EXERCISE PROMPT
Looking at the data below, state how many lines contain "menu". No other words are wanted.

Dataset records
========================

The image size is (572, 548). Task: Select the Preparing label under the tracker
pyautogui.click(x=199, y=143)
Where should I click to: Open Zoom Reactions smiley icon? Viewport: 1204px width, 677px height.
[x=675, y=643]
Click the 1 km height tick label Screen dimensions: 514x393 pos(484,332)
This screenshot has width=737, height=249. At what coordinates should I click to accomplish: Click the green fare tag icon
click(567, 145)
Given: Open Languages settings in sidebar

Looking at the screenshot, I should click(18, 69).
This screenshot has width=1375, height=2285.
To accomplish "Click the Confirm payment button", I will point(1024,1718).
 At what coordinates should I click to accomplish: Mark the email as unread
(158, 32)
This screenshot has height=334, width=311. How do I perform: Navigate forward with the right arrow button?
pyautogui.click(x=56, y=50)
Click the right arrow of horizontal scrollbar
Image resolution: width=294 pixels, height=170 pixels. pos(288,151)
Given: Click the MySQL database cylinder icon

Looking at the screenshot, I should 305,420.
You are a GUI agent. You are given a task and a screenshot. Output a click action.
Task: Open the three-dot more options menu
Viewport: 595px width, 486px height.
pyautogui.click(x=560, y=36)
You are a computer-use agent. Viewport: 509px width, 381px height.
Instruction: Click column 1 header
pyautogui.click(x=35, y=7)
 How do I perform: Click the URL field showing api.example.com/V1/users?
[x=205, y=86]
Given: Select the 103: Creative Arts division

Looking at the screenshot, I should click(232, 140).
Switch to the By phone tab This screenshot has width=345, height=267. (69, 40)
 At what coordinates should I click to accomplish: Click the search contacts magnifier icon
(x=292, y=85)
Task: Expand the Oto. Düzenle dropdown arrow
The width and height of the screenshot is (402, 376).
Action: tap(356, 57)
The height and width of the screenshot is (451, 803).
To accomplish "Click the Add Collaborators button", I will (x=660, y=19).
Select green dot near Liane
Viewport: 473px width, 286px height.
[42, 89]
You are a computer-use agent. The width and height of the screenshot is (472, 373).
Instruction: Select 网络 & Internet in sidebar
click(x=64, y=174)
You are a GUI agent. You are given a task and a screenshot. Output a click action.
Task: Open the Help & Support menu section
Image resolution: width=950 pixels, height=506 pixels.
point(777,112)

========================

ANSWER FOR THIS EXERCISE
2